For the entries below, repeat exactly each line starting with the one that contains "Партнерам (59, 2093)" and going on through the one that contains "[Like us on Facebook] (566, 1083)", and no others.
*** Begin section ***
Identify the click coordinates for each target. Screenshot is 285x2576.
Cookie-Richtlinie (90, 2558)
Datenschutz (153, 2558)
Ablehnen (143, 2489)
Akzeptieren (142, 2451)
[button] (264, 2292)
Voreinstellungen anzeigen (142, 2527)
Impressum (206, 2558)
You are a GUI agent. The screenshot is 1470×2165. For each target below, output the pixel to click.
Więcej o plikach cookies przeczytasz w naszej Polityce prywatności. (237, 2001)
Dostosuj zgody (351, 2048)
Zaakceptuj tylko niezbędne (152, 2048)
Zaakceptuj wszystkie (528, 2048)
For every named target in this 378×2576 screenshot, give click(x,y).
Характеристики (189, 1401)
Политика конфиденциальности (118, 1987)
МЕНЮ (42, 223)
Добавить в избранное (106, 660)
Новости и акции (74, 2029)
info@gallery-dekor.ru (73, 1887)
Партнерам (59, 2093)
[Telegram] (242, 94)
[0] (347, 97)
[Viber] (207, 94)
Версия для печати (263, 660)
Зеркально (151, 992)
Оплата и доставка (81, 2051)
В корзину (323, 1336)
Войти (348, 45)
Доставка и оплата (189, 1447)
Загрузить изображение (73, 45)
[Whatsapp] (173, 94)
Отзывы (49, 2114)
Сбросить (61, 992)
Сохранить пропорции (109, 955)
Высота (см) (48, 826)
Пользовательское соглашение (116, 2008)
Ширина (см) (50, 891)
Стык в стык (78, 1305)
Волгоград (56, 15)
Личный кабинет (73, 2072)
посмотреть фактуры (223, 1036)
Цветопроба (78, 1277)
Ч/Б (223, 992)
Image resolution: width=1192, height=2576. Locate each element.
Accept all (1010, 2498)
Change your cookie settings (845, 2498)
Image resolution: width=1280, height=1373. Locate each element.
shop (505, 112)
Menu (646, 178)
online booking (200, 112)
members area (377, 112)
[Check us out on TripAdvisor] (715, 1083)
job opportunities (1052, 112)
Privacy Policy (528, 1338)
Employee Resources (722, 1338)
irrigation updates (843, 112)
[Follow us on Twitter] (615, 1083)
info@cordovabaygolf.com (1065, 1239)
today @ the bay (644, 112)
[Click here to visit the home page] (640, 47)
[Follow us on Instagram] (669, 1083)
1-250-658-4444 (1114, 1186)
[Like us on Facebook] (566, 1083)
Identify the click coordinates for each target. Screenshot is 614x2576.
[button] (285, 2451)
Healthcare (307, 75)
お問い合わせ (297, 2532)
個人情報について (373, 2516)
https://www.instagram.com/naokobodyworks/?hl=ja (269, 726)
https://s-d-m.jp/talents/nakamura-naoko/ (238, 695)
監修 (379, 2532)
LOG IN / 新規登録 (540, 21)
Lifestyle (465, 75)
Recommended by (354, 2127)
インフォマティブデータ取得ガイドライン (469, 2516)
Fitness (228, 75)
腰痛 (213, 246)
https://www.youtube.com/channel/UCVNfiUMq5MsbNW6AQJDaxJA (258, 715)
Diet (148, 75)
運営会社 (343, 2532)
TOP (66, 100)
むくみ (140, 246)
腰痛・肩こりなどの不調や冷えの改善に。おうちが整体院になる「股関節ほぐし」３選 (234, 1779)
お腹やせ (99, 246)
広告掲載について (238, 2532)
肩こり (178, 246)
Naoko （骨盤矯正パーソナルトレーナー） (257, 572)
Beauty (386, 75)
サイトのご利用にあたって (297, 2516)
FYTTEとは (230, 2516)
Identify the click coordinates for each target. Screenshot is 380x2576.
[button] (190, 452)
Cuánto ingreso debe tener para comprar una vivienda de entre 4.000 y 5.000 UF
*** End section ***
#### Answer to the exercise
Партнерам (59, 2093)
[Telegram] (242, 94)
[0] (347, 97)
[Viber] (207, 94)
Версия для печати (263, 660)
Зеркально (151, 992)
Оплата и доставка (81, 2051)
В корзину (323, 1336)
Войти (348, 45)
Доставка и оплата (189, 1447)
Загрузить изображение (73, 45)
[Whatsapp] (173, 94)
Отзывы (49, 2114)
Сбросить (61, 992)
Сохранить пропорции (109, 955)
Высота (см) (48, 826)
Пользовательское соглашение (116, 2008)
Ширина (см) (50, 891)
Стык в стык (78, 1305)
Волгоград (56, 15)
Личный кабинет (73, 2072)
посмотреть фактуры (223, 1036)
Цветопроба (78, 1277)
Ч/Б (223, 992)
Image resolution: width=1192, height=2576. Locate each element.
Accept all (1010, 2498)
Change your cookie settings (845, 2498)
Image resolution: width=1280, height=1373. Locate each element.
shop (505, 112)
Menu (646, 178)
online booking (200, 112)
members area (377, 112)
[Check us out on TripAdvisor] (715, 1083)
job opportunities (1052, 112)
Privacy Policy (528, 1338)
Employee Resources (722, 1338)
irrigation updates (843, 112)
[Follow us on Twitter] (615, 1083)
info@cordovabaygolf.com (1065, 1239)
today @ the bay (644, 112)
[Click here to visit the home page] (640, 47)
[Follow us on Instagram] (669, 1083)
1-250-658-4444 (1114, 1186)
[Like us on Facebook] (566, 1083)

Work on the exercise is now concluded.